## [YOUR GOAL]
Reprint each record exactly. Pictures are not reprinted.

(Stored items)

↓

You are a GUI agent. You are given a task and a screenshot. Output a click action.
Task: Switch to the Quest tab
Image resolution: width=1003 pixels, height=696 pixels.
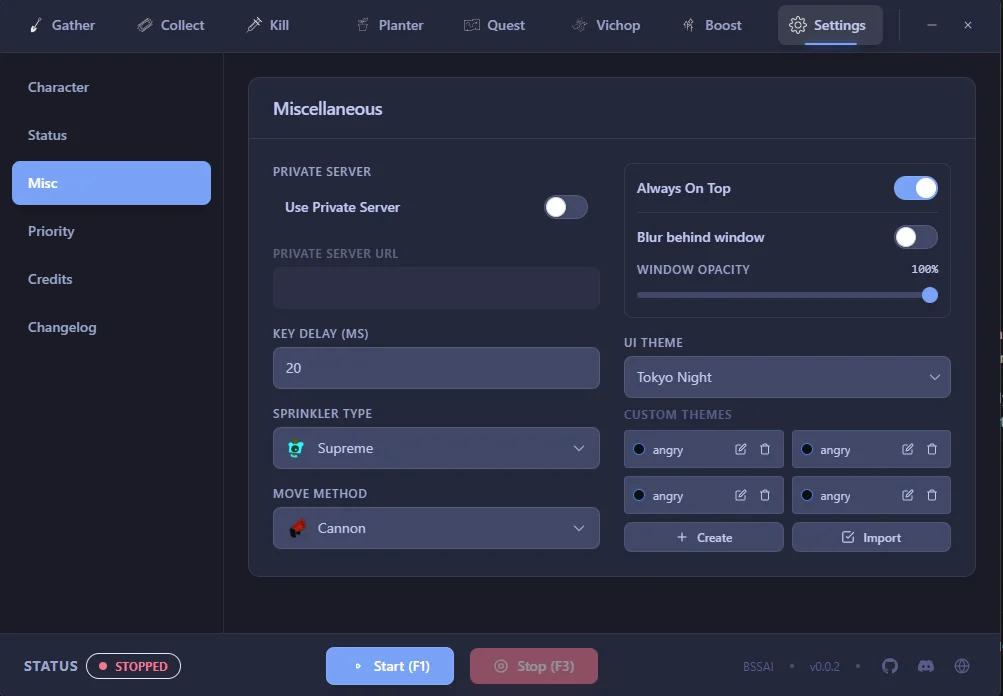click(494, 25)
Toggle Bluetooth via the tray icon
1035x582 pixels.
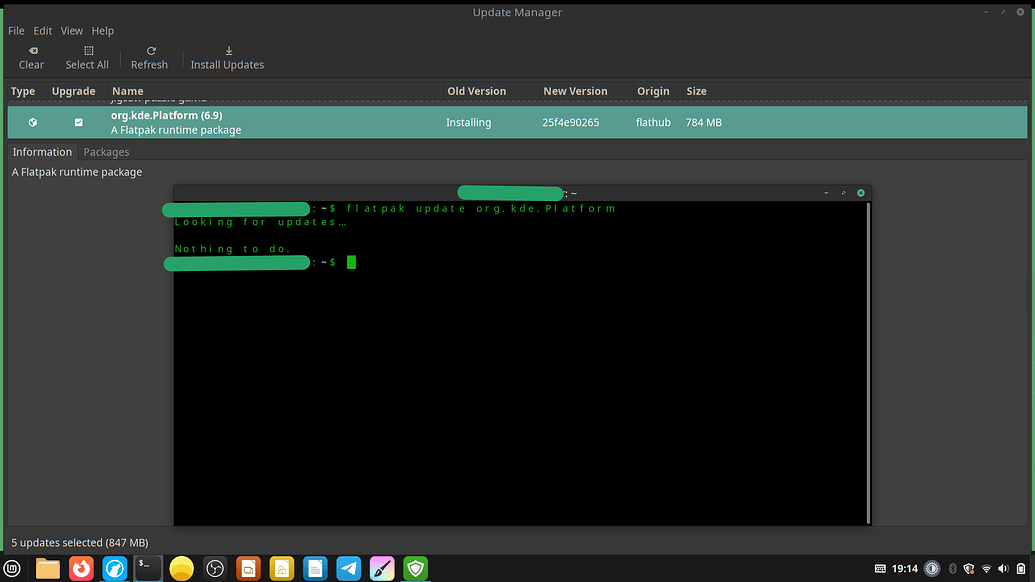[x=952, y=567]
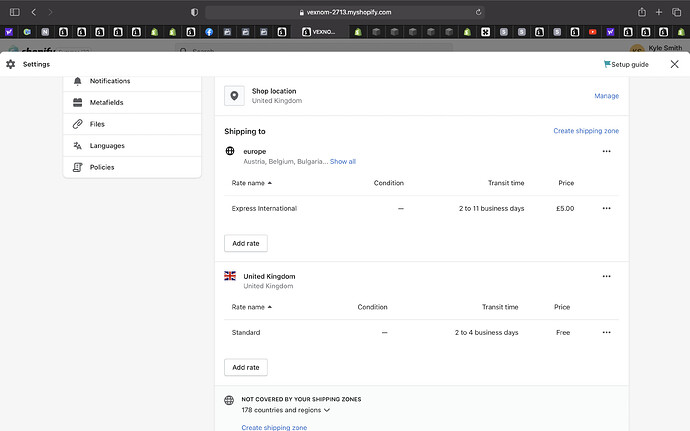Open the europe zone three-dot menu
This screenshot has height=431, width=690.
[x=606, y=151]
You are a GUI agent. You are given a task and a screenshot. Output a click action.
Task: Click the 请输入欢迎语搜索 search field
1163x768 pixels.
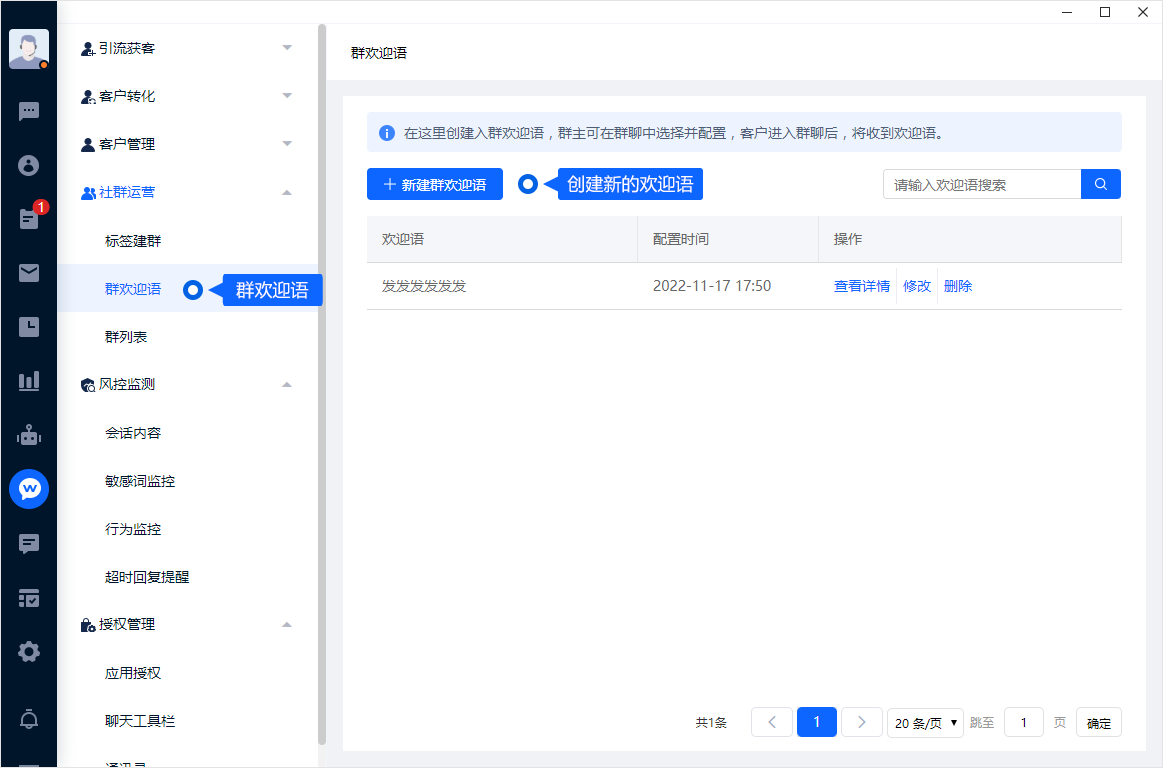pyautogui.click(x=982, y=184)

↑

## [REPLY TO THE EXERCISE]
You are a GUI agent. You are given a task and a screenshot. Output a click action.
Task: Switch to the Quest tab
Image resolution: width=1003 pixels, height=696 pixels.
click(494, 25)
Toggle Bluetooth via the tray icon
1035x582 pixels.
[x=952, y=567]
Open the europe zone three-dot menu
This screenshot has height=431, width=690.
[x=606, y=151]
You are a GUI agent. You are given a task and a screenshot. Output a click action.
Task: Click the 请输入欢迎语搜索 search field
1163x768 pixels.
pyautogui.click(x=982, y=184)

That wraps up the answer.